= Ed J. Pinegar =

Ed Jolley Pinegar (February 12, 1935 – August 18, 2020) was an American author, educator and leader in the Church of Jesus Christ of Latter-day Saints (LDS Church). His books include Look to the Temple, Raising the Bar, and several works dealing with the study of the Book of Mormon. Many of his books were written with LDS author Richard J. Allen. With Rodger Dean Duncan, Pinegar is co-author of the book Leadership for Saints.

== Life and career ==
Pinegar received a bachelor's degree from Brigham Young University (BYU) and a degree in dentistry from the University of Southern California. He married Patricia P. Pinegar, a former general president of the LDS Church's Primary organization, and they are the parents of eight children.

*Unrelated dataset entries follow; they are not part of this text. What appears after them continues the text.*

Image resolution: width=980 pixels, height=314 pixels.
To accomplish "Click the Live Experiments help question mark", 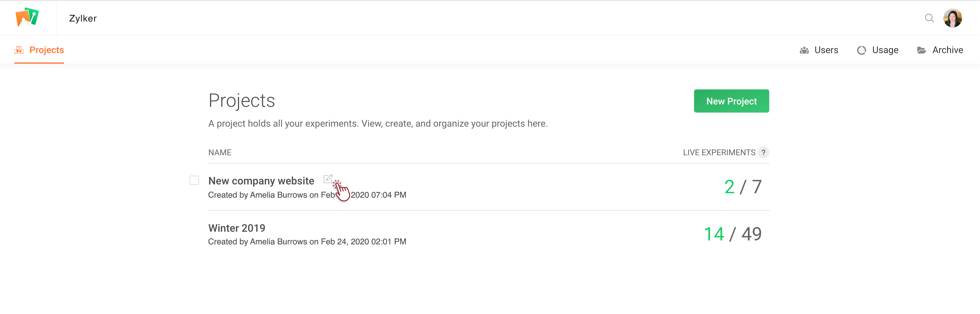I will tap(763, 152).
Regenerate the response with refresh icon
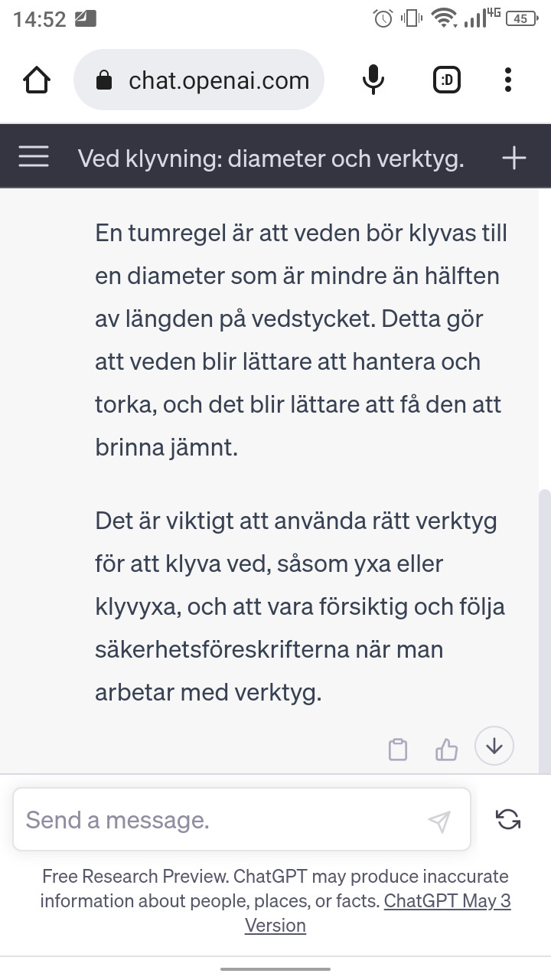The width and height of the screenshot is (551, 980). pyautogui.click(x=508, y=819)
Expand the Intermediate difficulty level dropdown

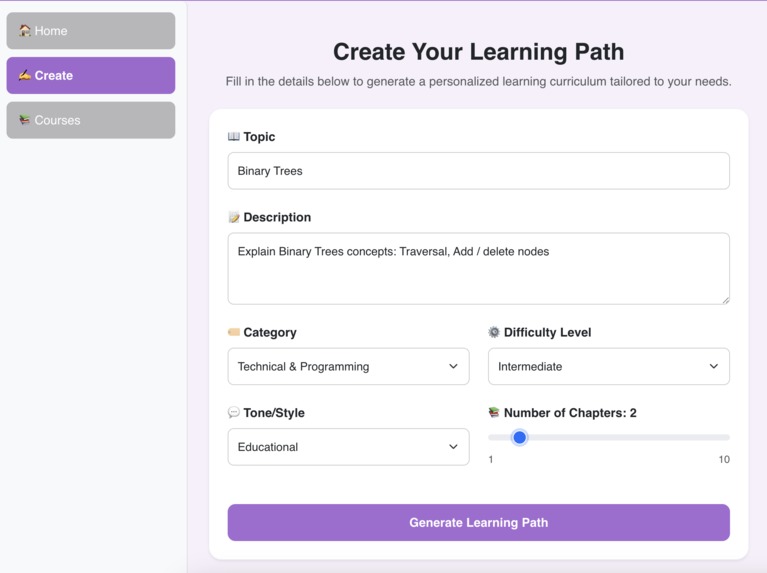(x=609, y=367)
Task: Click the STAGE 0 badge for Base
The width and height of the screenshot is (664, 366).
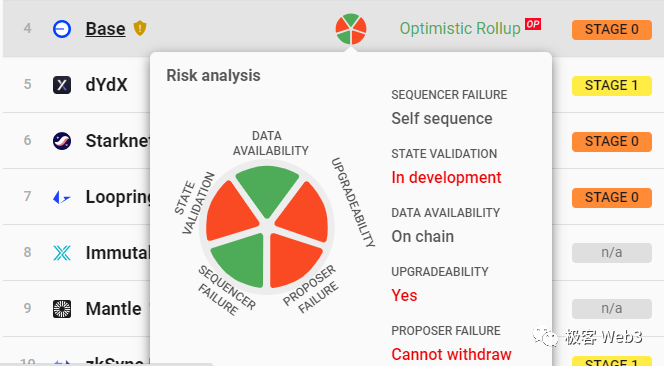Action: (x=611, y=30)

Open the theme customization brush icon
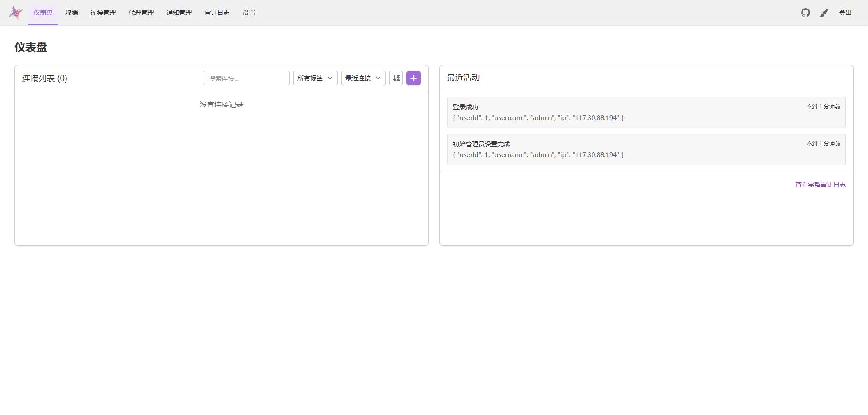(824, 13)
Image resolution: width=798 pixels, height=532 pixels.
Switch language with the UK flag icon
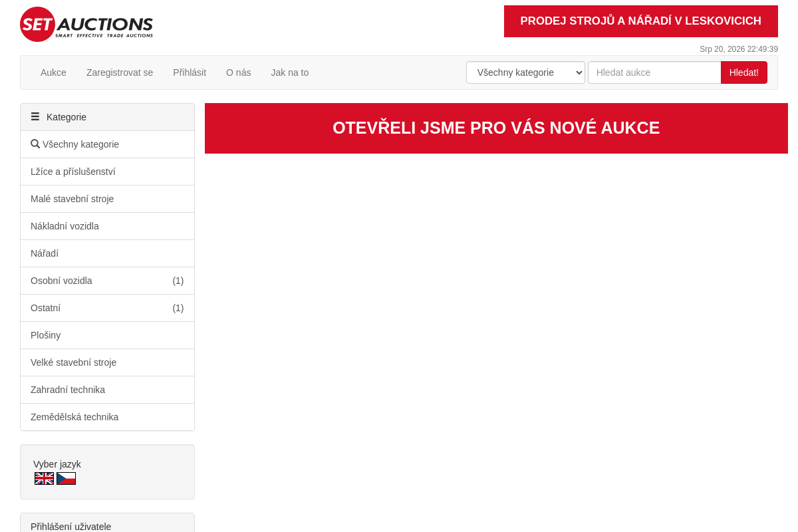pos(45,478)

Pinegar served in the LDS Church as a bishop (twice), the first president of the BYU 20th Stake from 1999 to 2004, a stake patriarch, on the general board of the church's Young Men organization, as president of the England London South Mission, and as president of the Provo Missionary Training Center (1988–1991). He has also been director of the Orem Institute of Religion, a religion professor at BYU, and a seminary teacher.

Pinegar and his wife also served as missionaries in the New York Rochester Mission. From 2009 to 2012, Pinegar served as president of the Manti Utah Temple.

Pinegar died on August 18, 2020, at the age of 85.